## Goal 1
Below the text about the animated special come the records. Repeat them exactly, from the start of the records through the line holding "coord(23,160)", with both ends included, and leave the pictures out of your answer.

## Source document
________________

- Also known as: Please Don't Eat the Planet
- Screenplay by: Greg Duffell; Don Arioli; Martin Lavut;
- Story by: Michael Hirsh; Frank Nissen; Clive A. Smith;
- Directed by: Clive A. Smith
- Starring: Sid Caesar; Catherine O'Hara; Chris Wiggins; Jean Walker; Martin Lavut; Derek McGrath; Al Waxman; Toby Waxman;
- Music by: Patricia Cullen
- Country of origin: Canada
- Original language: English

Production
- Producers: J. Gordon Arnold; Michael Hirsh; Patrick Loubert;
- Production company: Nelvana

Original release
- Release: November 22, 1979

= Intergalactic Thanksgiving =

1979 Canadian animated TV special

Intergalactic Thanksgiving, sometimes known as Please Don't Eat the Planet, is a 1979 Canadian Thanksgiving animated television special that premiered on CBC and in the United States in syndication on November 22, 1979. Intergalactic Thanksgiving was the fourth television special produced by Nelvana in their 1977 to 1980 series of specials, A Cosmic Christmas, The Devil and Daniel Mouse and Romie-0 and Julie-8, all premiering in 1977, 1978 and 1979.

________________

## Goal 2
Return the passage of the Intergalactic Thanksgiving text between "Intergalactic Thanksgiving, sometimes" and "1978 and 1979.", inclusive, copied word for word.

________________

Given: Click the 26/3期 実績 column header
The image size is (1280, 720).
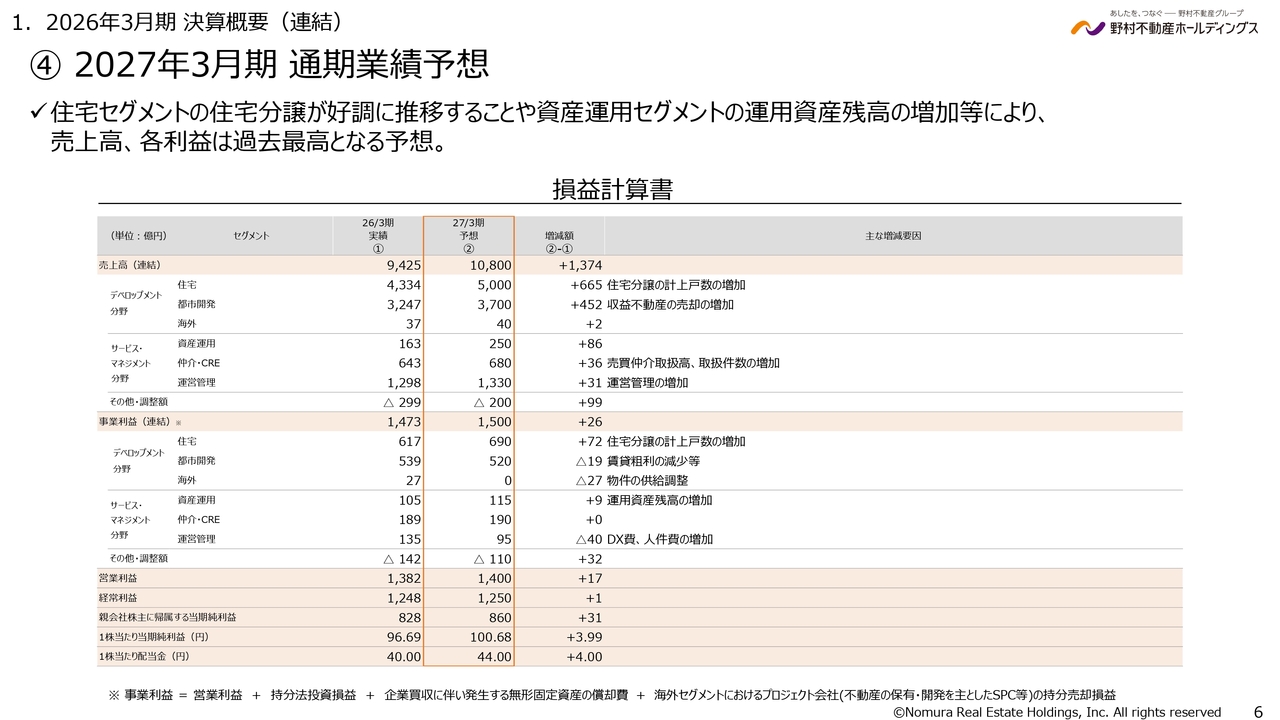Looking at the screenshot, I should [377, 236].
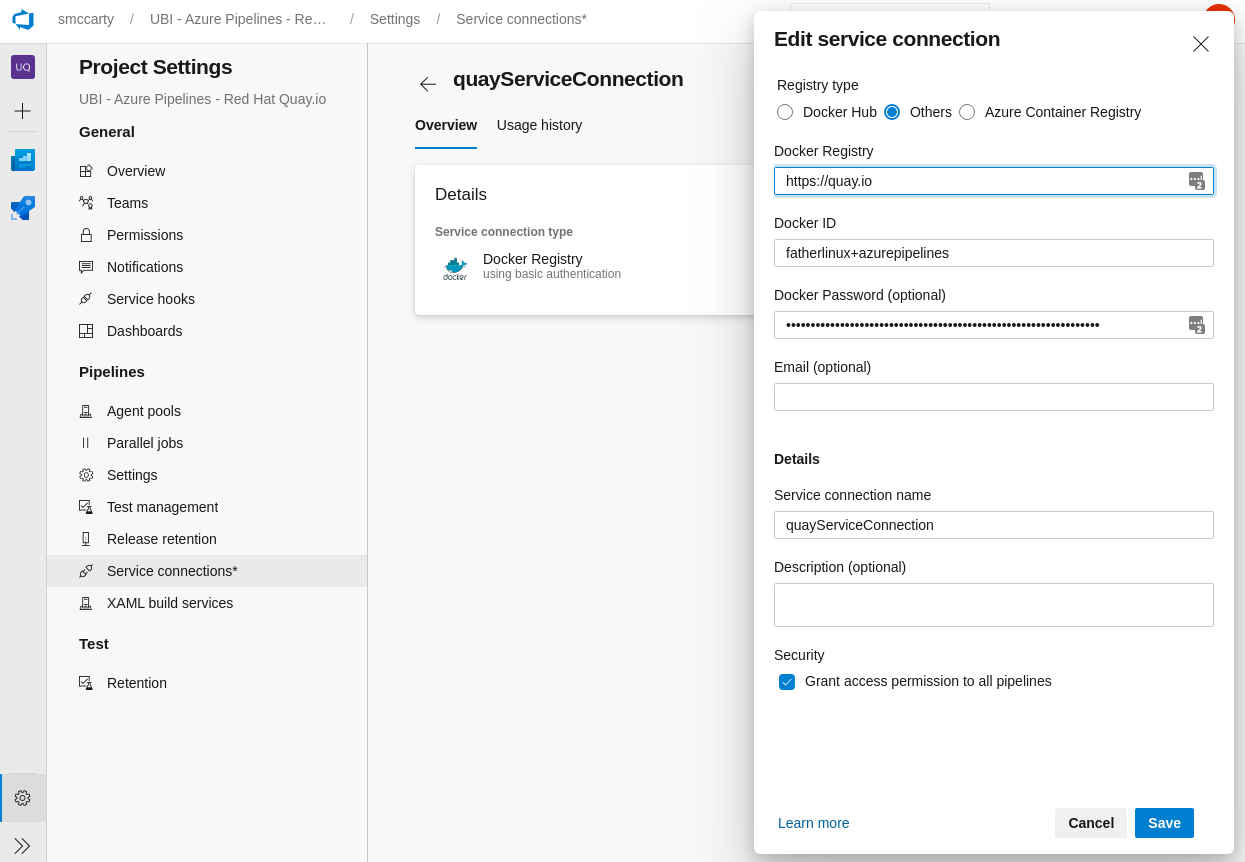Open the Boards icon in left rail
The width and height of the screenshot is (1245, 862).
coord(23,160)
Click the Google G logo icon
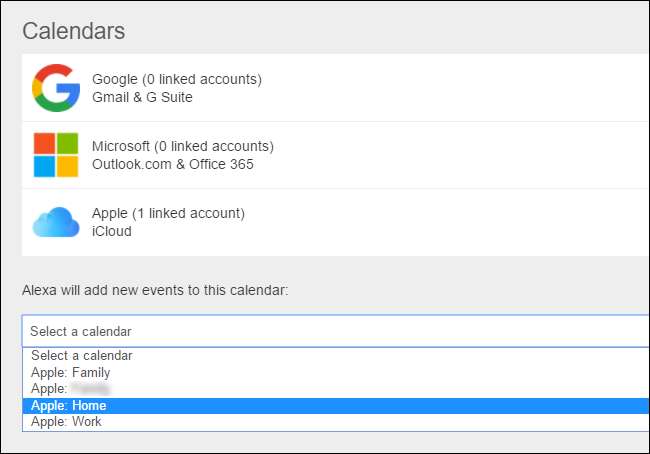650x454 pixels. 56,88
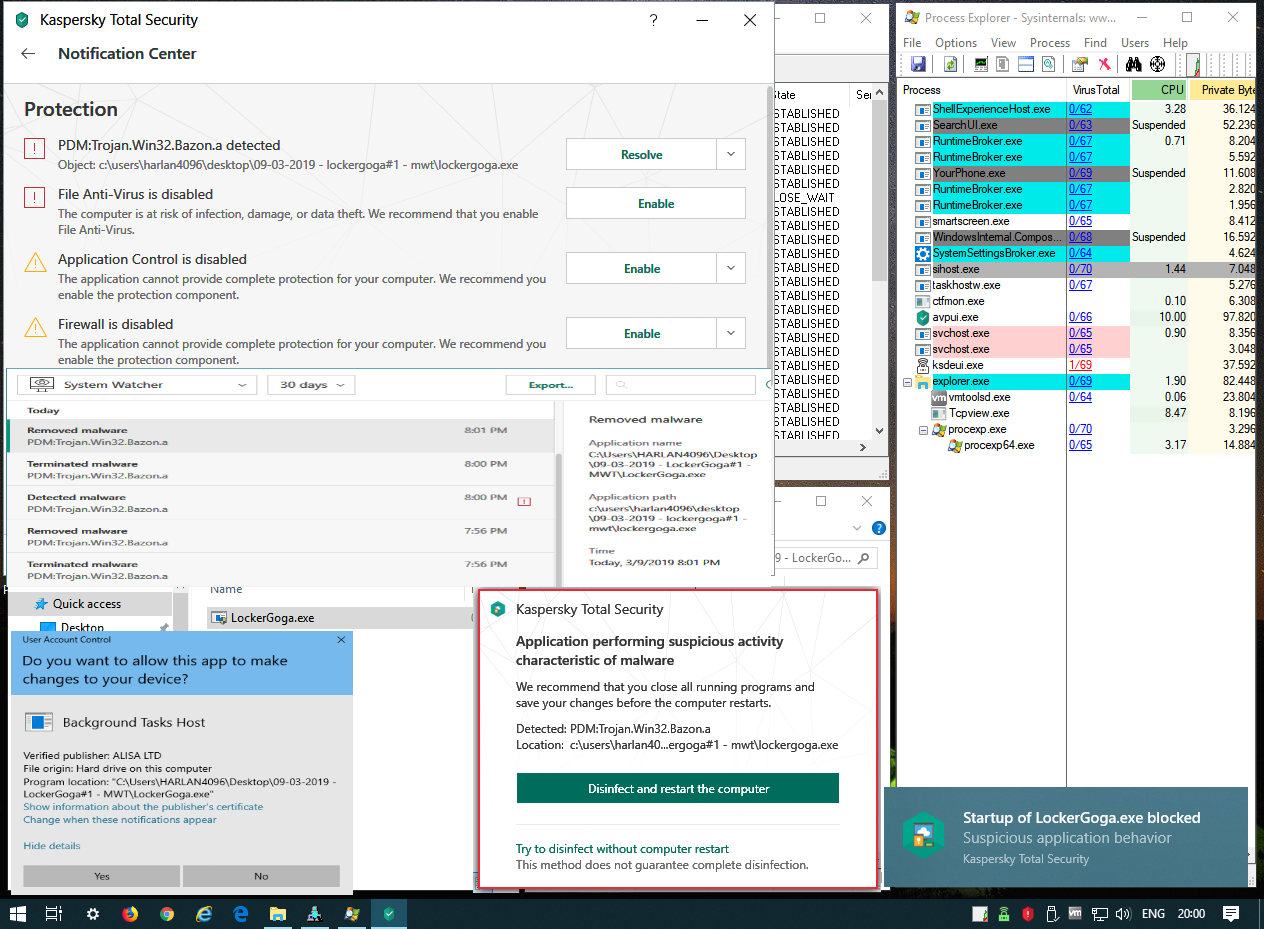Click the Refresh Now toolbar icon
This screenshot has height=929, width=1264.
tap(951, 64)
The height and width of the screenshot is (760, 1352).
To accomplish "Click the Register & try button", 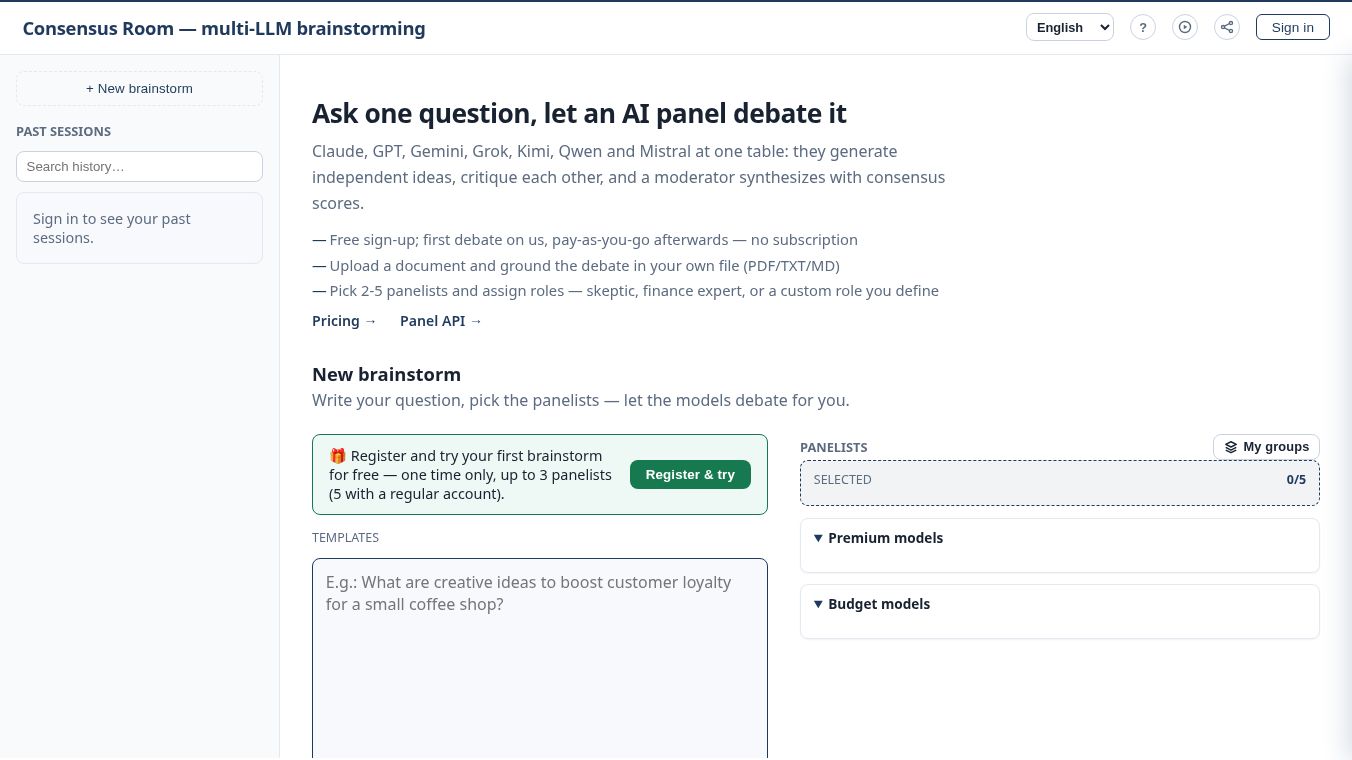I will 690,475.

________________

## Exercise solution 1
Given: Click the 26/3期 実績 column header
The image size is (1280, 720).
Looking at the screenshot, I should [377, 236].
Open the Boards icon in left rail
The width and height of the screenshot is (1245, 862).
coord(23,160)

## Exercise solution 2
Intergalactic Thanksgiving, sometimes known as Please Don't Eat the Planet, is a 1979 Canadian Thanksgiving animated television special that premiered on CBC and in the United States in syndication on November 22, 1979. Intergalactic Thanksgiving was the fourth television special produced by Nelvana in their 1977 to 1980 series of specials, A Cosmic Christmas, The Devil and Daniel Mouse and Romie-0 and Julie-8, all premiering in 1977, 1978 and 1979.